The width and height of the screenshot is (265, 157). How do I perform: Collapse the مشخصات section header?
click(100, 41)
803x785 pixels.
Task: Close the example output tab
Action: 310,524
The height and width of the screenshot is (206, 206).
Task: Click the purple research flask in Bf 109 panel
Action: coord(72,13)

◆ Instructions to follow: Copy task. Give back the whole listing exactly as written.

◆ Exercise solution:
The width and height of the screenshot is (265, 157). How do I perform: Collapse the مشخصات section header?
click(100, 41)
803x785 pixels.
Task: Close the example output tab
Action: 310,524
The height and width of the screenshot is (206, 206).
Task: Click the purple research flask in Bf 109 panel
Action: coord(72,13)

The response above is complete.